A high blood sugar concentration is like poison in the body, which can destroy the retina and kidneys’ microvessels, eventually leading to complications such as blindness and kidney failure.
Xiao Jiejian, a chief weight management physician at Taiwan Sanshu Jinling Clinic, said that refined starch, such as white bread and refined starch, is a significant cause of blood sugar spikes.
Xiao shared a case of a diabetic patient who significantly reduced blood sugar and visceral fat by changing eating habits.
Qiu Yun (pseudonym), a 71-year-old woman with diabetes for over 10 years, took oral drugs three times daily and 40 units of insulin daily, but she still couldn’t control her blood sugar.
After improving her diet and exercise habits, it took only six weeks for Qiu’s body fat to drop from 39.5 to 34 percent, and her visceral fat decreased from 11.6 kilograms to 8.6 kilograms.
In addition, she no longer needs to administer 40 units of insulin daily to control her heightened blood sugar level.
Now all she needs is 16 units of insulin, and her blood sugar levels remain within 100 mg/dL.
What caused Qiu’s blood sugar to rise? The food Liu ate daily seemed to be very light. She ate white bread and congee as her main breakfast in the morning. She also was not much of a meat eater.
Xiao said that Qiu’s seemingly light and healthy diet is full of content that stimulates blood sugar levels and causes them to rise: refined starch.
Excessive intake of refined starch and a severe lack of protein will reduce muscle mass and metabolic rate and impact our blood sugar levels.
Many people’s go-to daily foods are white rice and white flour products. So which contains more calories, white rice or white flour?
Liu Yili, a nutritionist at Taiwan Tai’an Hospital, told the United Daily News, “If you compare 80 grams of round-grained rice and dry noodles, the calories of both will be equivalent to about one bowl of rice and two bowls of cooked noodles.”
By comparison, rice and white noodles both contain about 280 calories.
However, white starch noodles contain more protein than white rice.
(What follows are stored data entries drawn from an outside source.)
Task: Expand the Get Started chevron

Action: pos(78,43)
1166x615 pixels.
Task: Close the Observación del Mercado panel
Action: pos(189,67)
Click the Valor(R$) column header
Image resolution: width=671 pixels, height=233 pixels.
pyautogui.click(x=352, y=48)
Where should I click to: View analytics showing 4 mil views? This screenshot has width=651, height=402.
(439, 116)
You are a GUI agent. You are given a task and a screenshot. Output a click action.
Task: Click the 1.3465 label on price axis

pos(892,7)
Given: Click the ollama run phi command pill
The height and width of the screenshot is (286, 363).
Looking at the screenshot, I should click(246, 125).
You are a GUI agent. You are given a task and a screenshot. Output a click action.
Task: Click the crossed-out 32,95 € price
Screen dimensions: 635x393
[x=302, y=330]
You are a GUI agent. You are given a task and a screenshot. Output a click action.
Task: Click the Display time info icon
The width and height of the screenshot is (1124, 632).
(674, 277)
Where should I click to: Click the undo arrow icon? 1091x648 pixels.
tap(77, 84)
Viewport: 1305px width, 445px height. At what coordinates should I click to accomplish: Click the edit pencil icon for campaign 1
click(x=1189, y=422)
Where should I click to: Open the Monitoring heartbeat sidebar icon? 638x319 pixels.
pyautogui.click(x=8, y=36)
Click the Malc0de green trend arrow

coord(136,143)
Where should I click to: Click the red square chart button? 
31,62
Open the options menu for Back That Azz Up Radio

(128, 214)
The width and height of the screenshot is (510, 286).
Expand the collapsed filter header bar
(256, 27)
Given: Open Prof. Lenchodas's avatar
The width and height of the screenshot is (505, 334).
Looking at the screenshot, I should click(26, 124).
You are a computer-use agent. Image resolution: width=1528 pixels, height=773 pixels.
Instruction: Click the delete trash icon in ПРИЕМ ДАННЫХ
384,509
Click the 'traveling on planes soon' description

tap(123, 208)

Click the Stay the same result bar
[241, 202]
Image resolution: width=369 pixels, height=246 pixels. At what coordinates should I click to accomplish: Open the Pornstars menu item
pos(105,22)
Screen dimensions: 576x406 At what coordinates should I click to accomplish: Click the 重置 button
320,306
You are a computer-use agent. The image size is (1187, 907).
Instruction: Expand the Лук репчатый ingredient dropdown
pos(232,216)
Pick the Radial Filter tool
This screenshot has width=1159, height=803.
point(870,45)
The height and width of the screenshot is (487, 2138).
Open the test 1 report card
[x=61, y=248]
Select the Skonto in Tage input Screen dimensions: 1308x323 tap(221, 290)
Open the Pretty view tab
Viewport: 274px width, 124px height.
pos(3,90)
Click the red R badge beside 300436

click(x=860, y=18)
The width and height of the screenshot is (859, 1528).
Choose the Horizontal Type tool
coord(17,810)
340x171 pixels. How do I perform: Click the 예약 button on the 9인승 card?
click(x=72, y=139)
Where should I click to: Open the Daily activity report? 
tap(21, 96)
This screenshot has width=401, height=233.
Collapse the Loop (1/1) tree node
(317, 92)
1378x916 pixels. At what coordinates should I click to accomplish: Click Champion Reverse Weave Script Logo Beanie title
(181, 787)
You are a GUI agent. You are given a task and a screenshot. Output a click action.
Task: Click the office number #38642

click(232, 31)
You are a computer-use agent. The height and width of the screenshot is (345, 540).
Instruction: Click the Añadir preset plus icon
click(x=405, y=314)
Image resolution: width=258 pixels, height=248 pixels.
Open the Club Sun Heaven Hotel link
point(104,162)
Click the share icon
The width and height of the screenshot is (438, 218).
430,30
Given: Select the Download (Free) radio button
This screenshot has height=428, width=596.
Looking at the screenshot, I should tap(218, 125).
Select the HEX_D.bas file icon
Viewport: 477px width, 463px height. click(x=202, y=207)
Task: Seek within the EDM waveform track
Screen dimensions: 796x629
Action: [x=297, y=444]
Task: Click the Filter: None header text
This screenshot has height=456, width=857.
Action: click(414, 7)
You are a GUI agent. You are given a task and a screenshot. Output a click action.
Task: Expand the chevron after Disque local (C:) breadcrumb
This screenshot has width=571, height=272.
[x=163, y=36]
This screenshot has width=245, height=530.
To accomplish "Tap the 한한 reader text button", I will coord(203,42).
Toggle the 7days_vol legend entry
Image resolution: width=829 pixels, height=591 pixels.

While the protein in white starch noodles is 9.2 grams, the protein in white rice is 5.6 grams.
The dietary fiber contained in white starch noodles is also higher than that of white rice, which is 1.5 grams and 0.6 grams, respectively.
As for the carbohydrates, white noodles are lower than white rice, 59.7 grams and 62.2 grams, respectively.
So which food is more refined, white rice or white noodles?
Wang Weiguo, a Taiwanese nutritionist at Hands Up Training, pointed out to United Daily News that white noodles are more processed than white rice.
Wang also said that white rice is more refined than brown rice, which contains more B vitamins, protein, and dietary fiber.
Flour is processed from wheat. Whole wheat flour is higher in micronutrients such as dietary fiber, vitamins, and minerals.
Liu also pointed out that, compared with 80 grams of raw brown rice and whole wheat flour, both calories are about 290, but their carbohydrate content is 60.1 grams and 57.1 grams, respectively.
While brown rice contains 6.6 grams of protein, whole wheat flour contains 10.4 grams. Where brown rice contains 3.2 grams of dietary fiber, whole wheat flour contains 6.4 grams.
Xiao said the glycemic index would rise if the bran were removed from brown rice and processed into white rice.
What’s more, (cooked rice) congee accelerates the absorption speed and causes an immediate increase in blood sugar levels.
A rapid increase in blood sugar will cause insulin impedance; the more insulin, the more resistance.
The blood sugar will stabilize by swapping white bread for sweet potato, white rice for brown rice, congee for oatmeal grains, and dough or flour for noodles.
Xiao also advised, “If you want to increase protein intake, choose high-quality starch. And if you have to eat refined starch, you should take walks more often. After a big meal, go out and walk as much as possible. You don’t have to exercise intensely to see results.”
Xiao affirmed that his patient Qiu decreased her blood sugar significantly by changing her eating habits. She lost about four kilograms following the above diets and maintaining exercise routines.